DIRECTIONS: Lines holding the string "computer": copy each one from the listing below.

[[ SUPPLIED RECORDS, beginning ]]

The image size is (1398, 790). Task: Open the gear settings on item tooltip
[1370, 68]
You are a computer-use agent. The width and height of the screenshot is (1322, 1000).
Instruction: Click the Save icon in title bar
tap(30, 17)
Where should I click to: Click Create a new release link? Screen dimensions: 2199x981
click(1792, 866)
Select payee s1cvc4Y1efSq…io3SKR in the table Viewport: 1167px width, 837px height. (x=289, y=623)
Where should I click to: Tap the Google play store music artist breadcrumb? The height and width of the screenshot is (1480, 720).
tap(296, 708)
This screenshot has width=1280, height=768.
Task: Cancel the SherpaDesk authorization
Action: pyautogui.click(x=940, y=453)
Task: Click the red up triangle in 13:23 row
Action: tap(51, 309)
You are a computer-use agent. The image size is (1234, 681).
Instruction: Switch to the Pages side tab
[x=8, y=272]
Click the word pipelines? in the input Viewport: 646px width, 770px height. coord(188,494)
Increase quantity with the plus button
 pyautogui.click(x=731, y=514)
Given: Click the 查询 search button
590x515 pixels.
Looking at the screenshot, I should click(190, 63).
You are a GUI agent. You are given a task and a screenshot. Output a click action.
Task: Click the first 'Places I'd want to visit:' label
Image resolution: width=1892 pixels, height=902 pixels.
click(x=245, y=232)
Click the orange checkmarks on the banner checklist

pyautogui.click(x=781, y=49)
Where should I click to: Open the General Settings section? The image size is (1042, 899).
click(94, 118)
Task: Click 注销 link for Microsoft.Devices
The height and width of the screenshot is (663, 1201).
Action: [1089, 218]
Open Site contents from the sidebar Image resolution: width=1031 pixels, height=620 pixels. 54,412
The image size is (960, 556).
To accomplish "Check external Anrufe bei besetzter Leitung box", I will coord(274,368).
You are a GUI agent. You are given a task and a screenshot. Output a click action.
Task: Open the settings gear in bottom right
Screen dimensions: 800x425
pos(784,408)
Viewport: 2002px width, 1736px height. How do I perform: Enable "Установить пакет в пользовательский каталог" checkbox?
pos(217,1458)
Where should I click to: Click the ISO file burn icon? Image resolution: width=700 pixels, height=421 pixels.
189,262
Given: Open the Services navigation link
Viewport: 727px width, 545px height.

[[ SUPPLIED RECORDS, end ]]

SOLUTION:
You are a computer-use agent. The width and height of the screenshot is (1322, 1000).
You are a computer-use agent. The image size is (1234, 681).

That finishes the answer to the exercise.